» **Goal of the exercise**:
For this exercise, reproduce only the lines from the one holding "The height and width of the screenshot is (828, 1672)." through the final line of the data below, exactly, and omit pictures.

□ □ □ □

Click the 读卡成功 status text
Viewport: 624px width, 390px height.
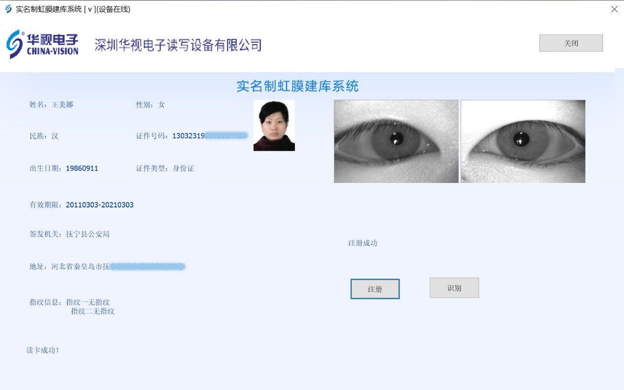click(43, 350)
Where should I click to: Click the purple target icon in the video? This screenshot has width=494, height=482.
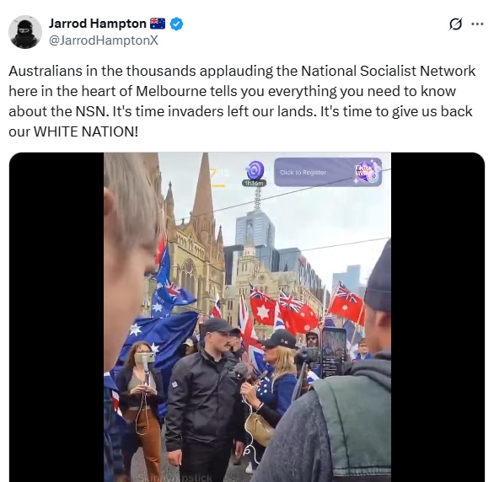[255, 170]
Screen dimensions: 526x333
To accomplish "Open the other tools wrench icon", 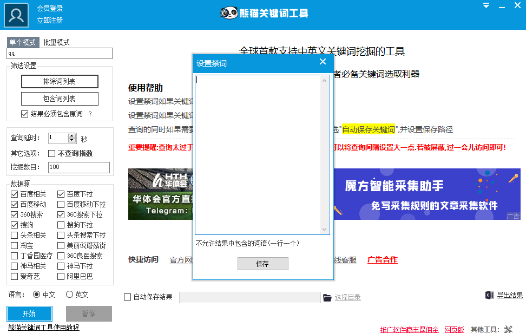I will pos(508,329).
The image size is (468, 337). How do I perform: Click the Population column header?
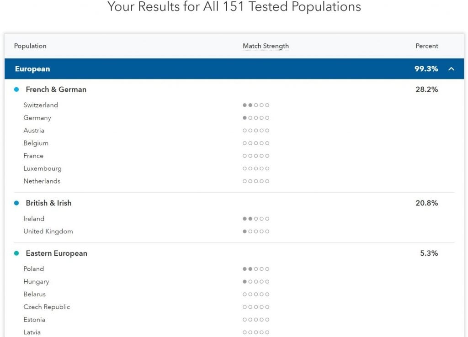click(x=30, y=46)
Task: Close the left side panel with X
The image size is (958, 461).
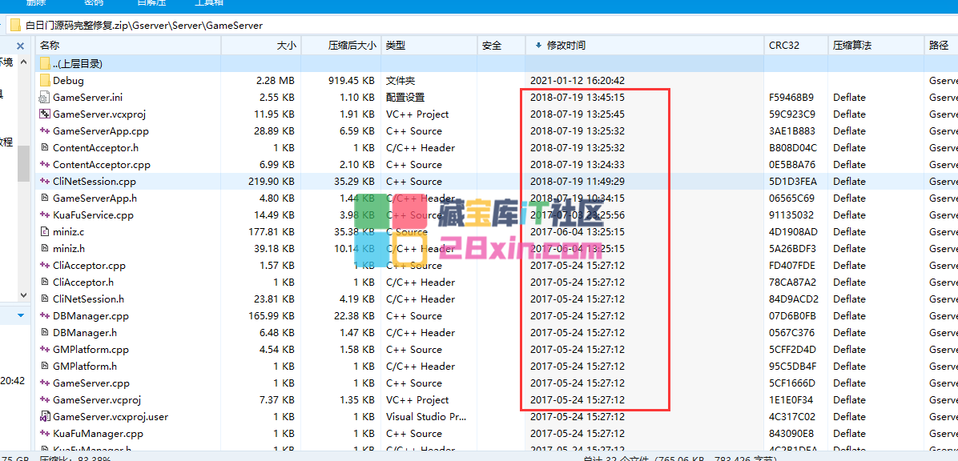Action: 21,46
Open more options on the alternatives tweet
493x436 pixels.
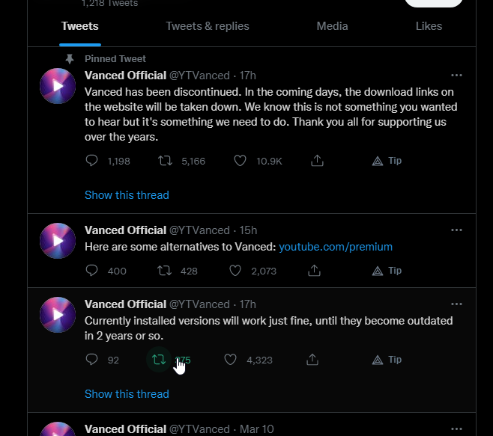point(456,230)
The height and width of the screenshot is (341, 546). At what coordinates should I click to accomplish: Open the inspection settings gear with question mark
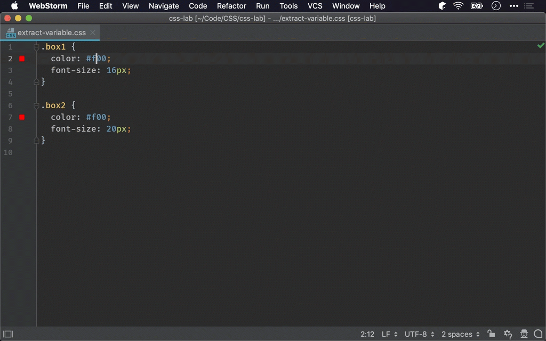coord(508,334)
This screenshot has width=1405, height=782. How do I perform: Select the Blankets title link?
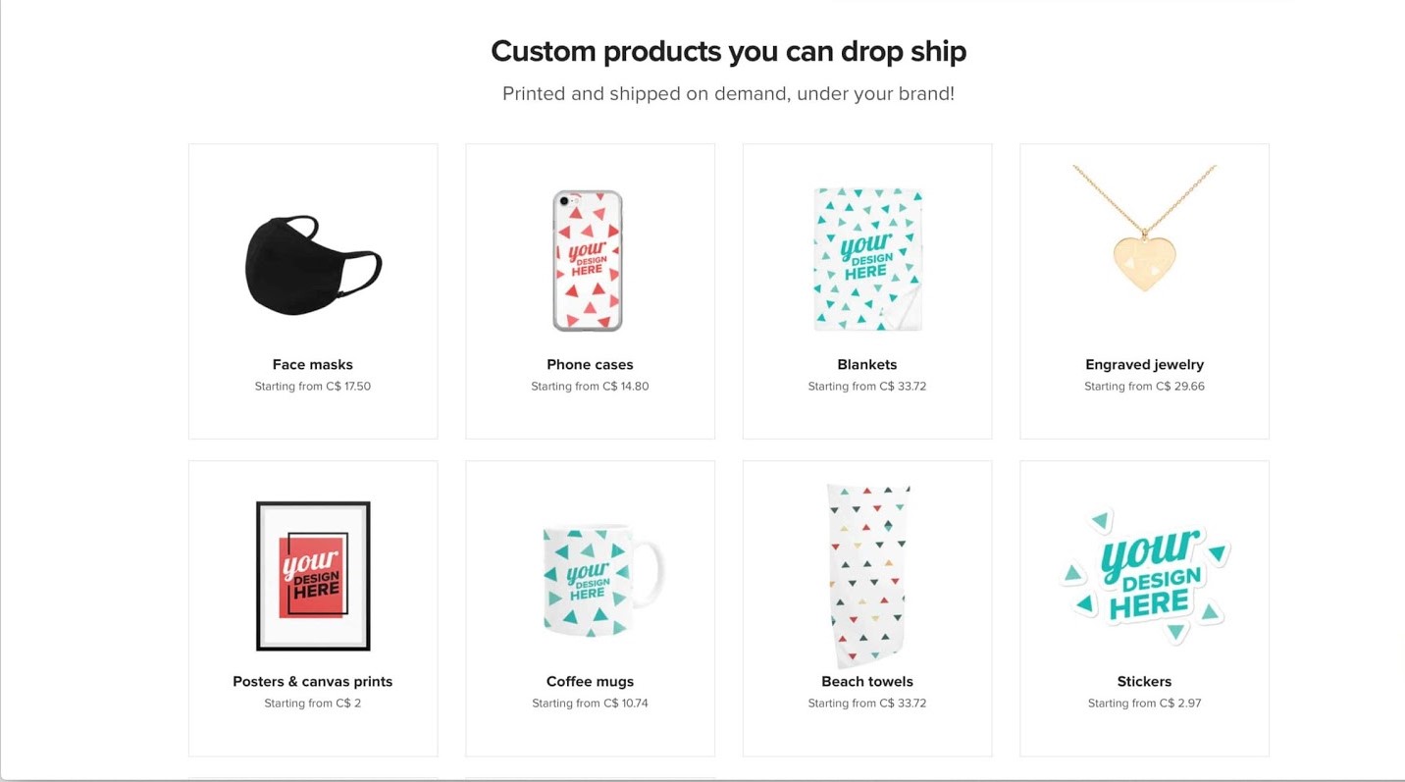[x=867, y=365]
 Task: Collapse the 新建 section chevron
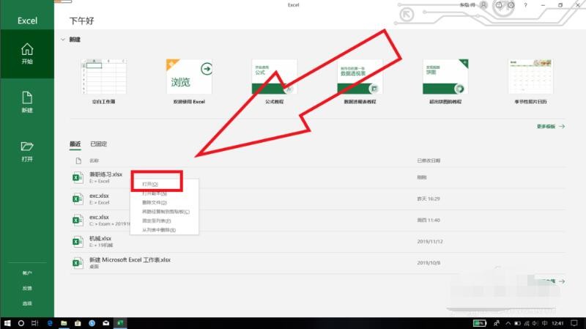click(63, 40)
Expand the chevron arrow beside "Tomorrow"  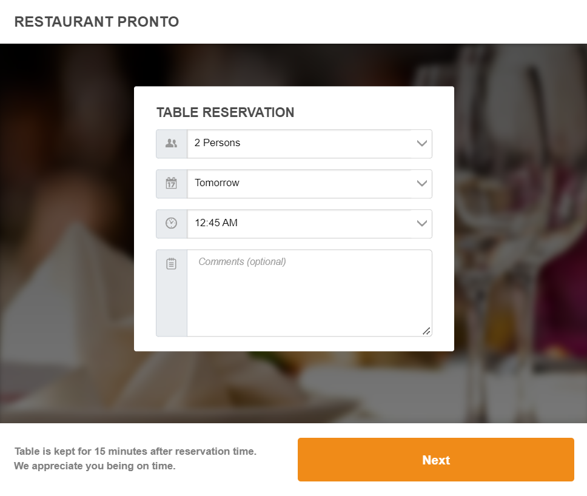coord(422,183)
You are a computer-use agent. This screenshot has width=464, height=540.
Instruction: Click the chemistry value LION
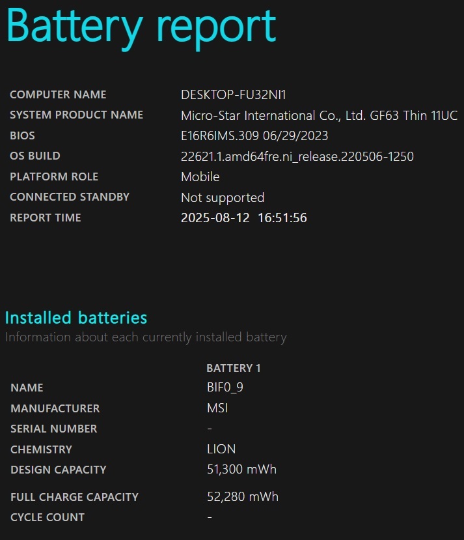[221, 449]
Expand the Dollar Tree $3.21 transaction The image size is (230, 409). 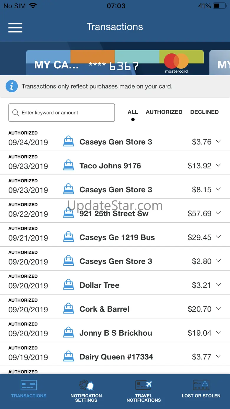tap(218, 285)
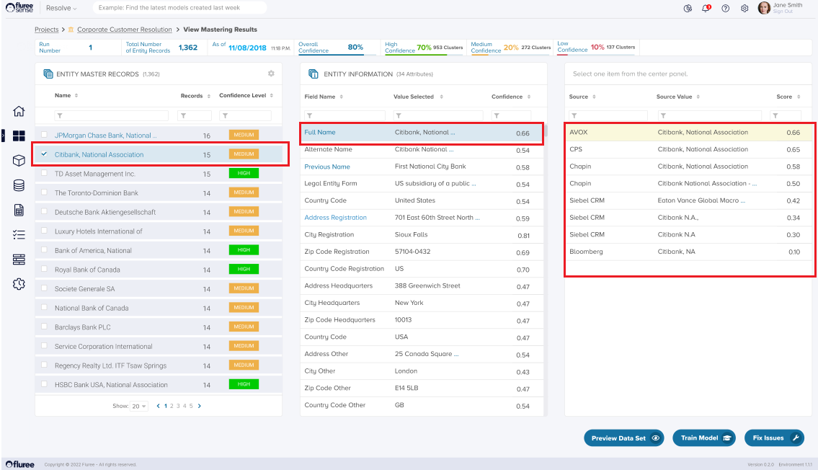
Task: Click the green HIGH badge for Royal Bank of Canada
Action: pos(244,269)
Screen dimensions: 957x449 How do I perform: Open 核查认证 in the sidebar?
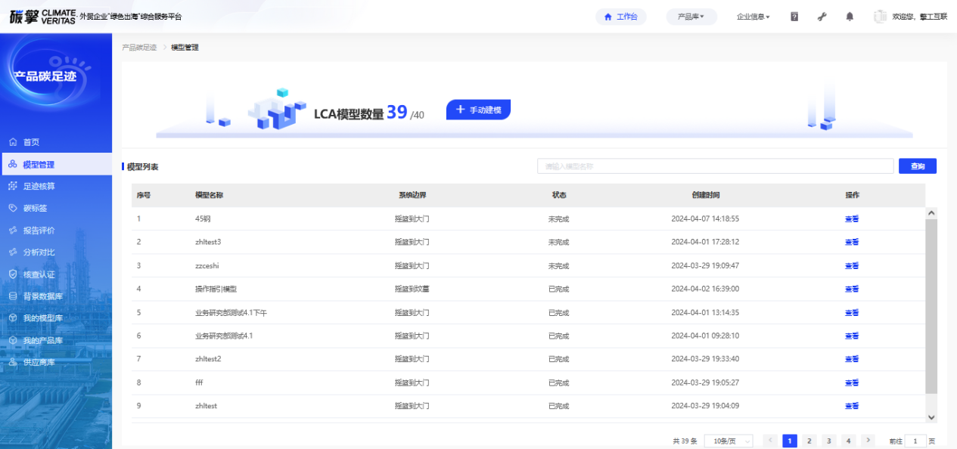click(x=39, y=274)
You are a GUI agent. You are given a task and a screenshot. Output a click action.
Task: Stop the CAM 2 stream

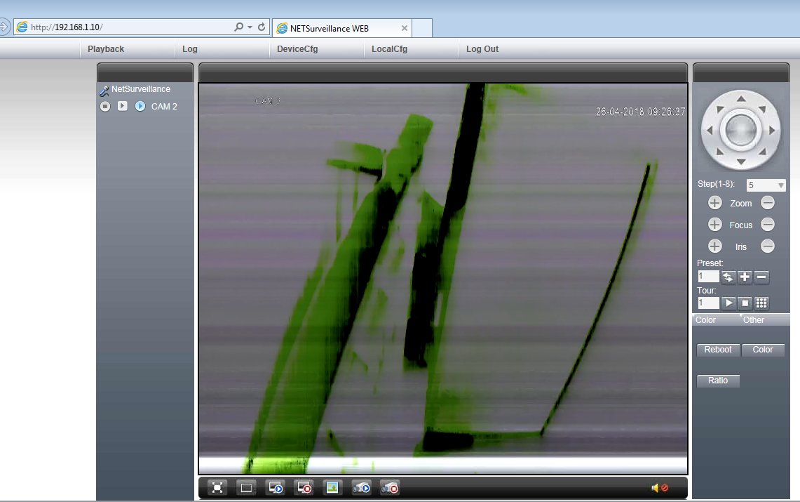(105, 106)
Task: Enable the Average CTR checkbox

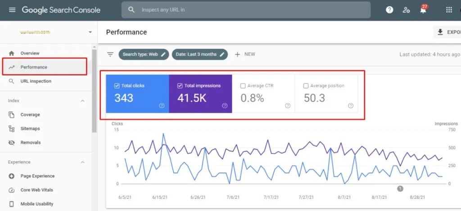Action: coord(243,86)
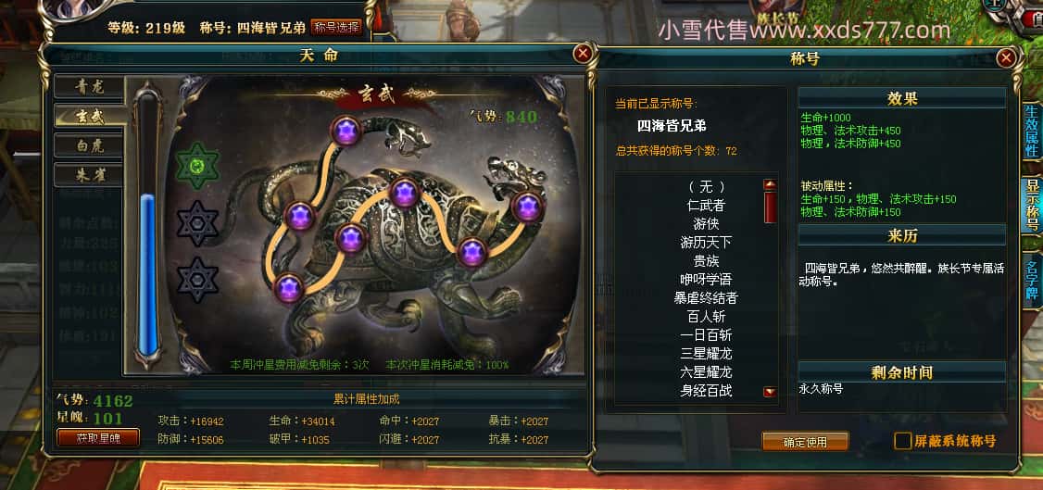
Task: Click the green hexagram star emblem
Action: (x=197, y=166)

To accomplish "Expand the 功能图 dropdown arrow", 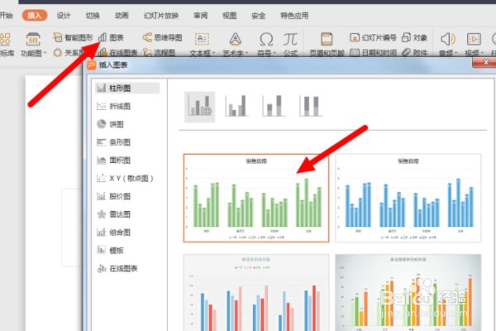I will coord(45,53).
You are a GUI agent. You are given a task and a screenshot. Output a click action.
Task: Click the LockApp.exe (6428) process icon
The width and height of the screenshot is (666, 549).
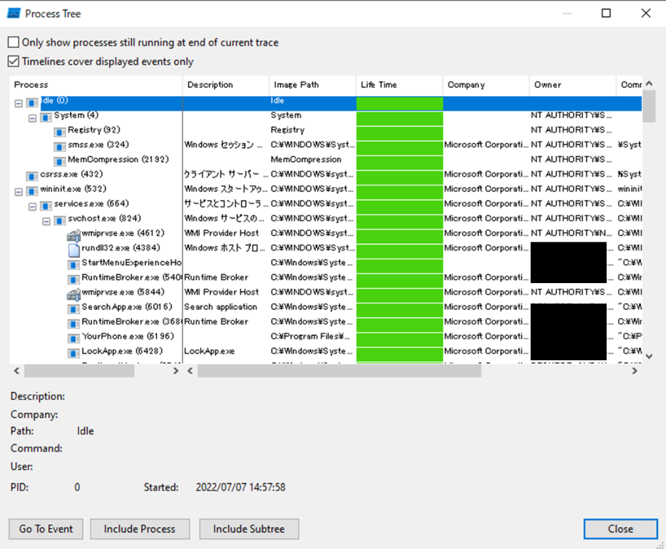pos(74,351)
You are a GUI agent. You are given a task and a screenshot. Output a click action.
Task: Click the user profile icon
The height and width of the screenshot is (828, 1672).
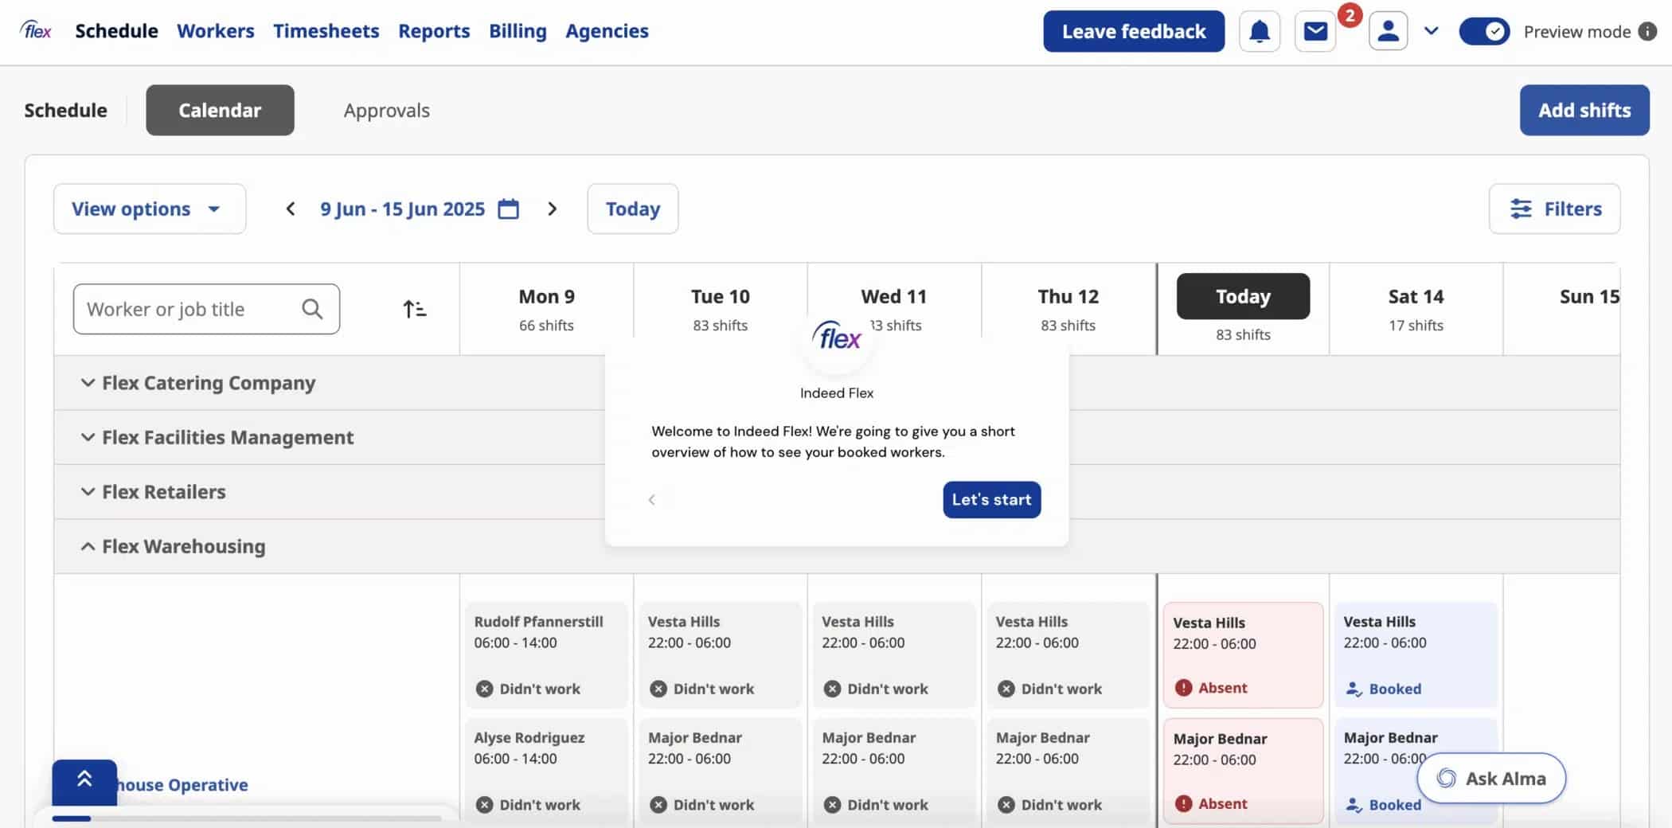[x=1388, y=32]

□ □ □ □

» **Solution to this problem**:
The height and width of the screenshot is (828, 1672).
[x=1388, y=32]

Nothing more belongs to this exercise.